Yes, I've examined it extensively, comparing it with other scriptures, in order to reach the conclusion that I have...Jesus is not Jehovah God...Jesus is Jehovah God's first creation and through him, all other things were created...Look at the very next verse:
"for in him all things were created, in heaven and on earth, visible and invisible, whether thrones or dominions or principalities or authorities—all things were created through him and for him. He is before all things, and in him all things hold together."
by means of him all other things were created: God used “his beloved Son” (Col 1:13) in creating the things “in the heavens and on the earth, the things visible and the things invisible.” This would include the millions of other spirit sons in Jehovah God’s heavenly family, as well as the physical universe. (Ge 1:1; Da 7:9, 10; Joh 1:3; Re 5:11) Jesus was Jehovah’s firstborn Son and the only one created directly by God. (Heb 1:6; see study notes on Joh 1:14 and Col 1:15.) Logically, it was to this firstborn Son that Jehovah said: “Let us make man in our image, according to our likeness.”—Ge 1:26.
all other things: A literal rendering of the Greek text would be “all things.” (Compare Kingdom Interlinear.) However, such a rendering could give the impression that Jesus was not created but was the Creator himself. And that idea would not agree with the rest of the Bible, including the preceding verse, which calls Jesus “the firstborn of all creation.” (Col 1:15; compare Re 3:14, where Jesus is called “the beginning of the creation by God.”) Also, the Greek word for “all” can in some contexts have the meaning “all other,” as for example at Lu 13:2 (“all other”); Lu 21:29 (“all the other”); Php 2:21 (“all the others”). This agrees with Paul’s inspired teaching found at 1Co 15:27: “God ‘subjected all things under his [Christ’s] feet.’ But when he says that ‘all things have been subjected,’ it is evident that this does not include the One who subjected all things to him.” So both the Bible’s teachings as a whole and the probable meaning of the Greek word used here support the rendering “all other things.”—Compare study note on Php 2:9.
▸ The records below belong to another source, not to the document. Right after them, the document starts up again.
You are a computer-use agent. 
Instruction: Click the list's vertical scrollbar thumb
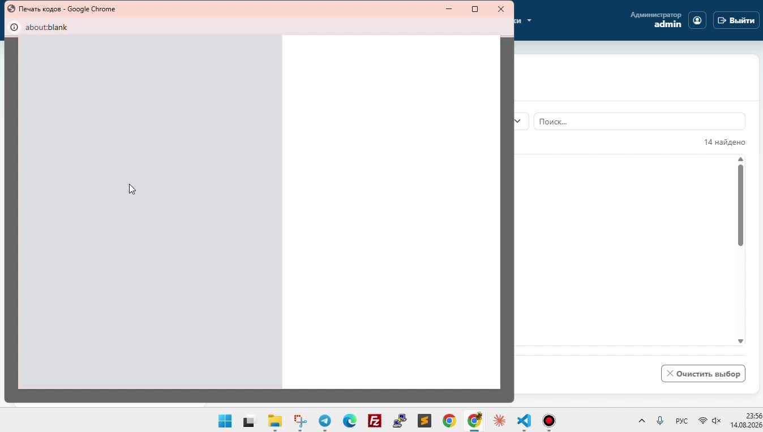pyautogui.click(x=740, y=205)
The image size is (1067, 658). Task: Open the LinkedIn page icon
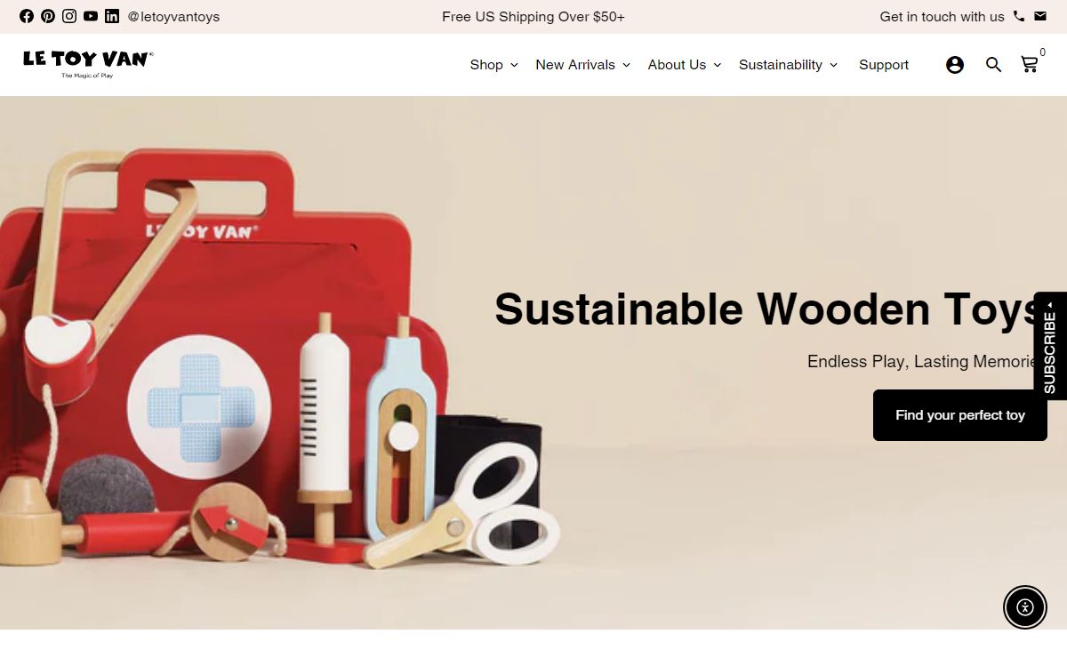112,16
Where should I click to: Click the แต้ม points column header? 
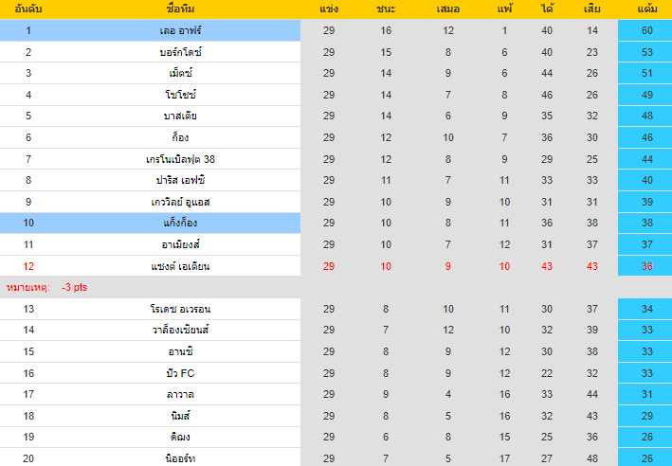pos(647,9)
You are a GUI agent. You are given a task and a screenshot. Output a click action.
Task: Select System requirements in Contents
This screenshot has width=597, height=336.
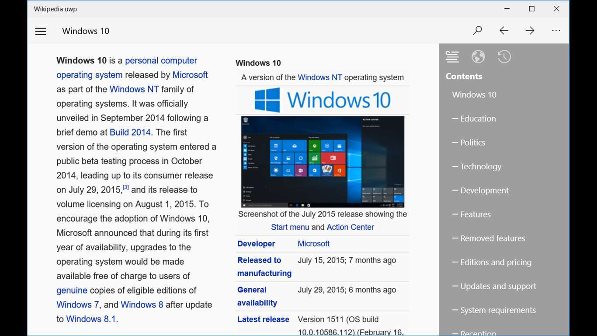point(498,310)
created through him and for him: Although God’s firstborn Son, Jesus, is here said to have been involved in the creation of all things, the Scriptures do not call him the Creator. The preceding verse says that he is “the firstborn of all creation,” and at Re 3:14, he is called “the beginning of the creation by God.” After his own creation, Jesus, personified as “wisdom” in Proverbs chapter 8, became Jehovah’s “master worker.” (Pr 8:1, 22, 30) Jesus’ involvement with creation is described at Pr 8:22-31, which says that Jehovah’s master worker “rejoiced over [God’s] habitable earth, and . . . was especially fond of the sons of men [or, “mankind”].” It is in this sense that Col 1:16 says: “All other things have been created through him and for him.”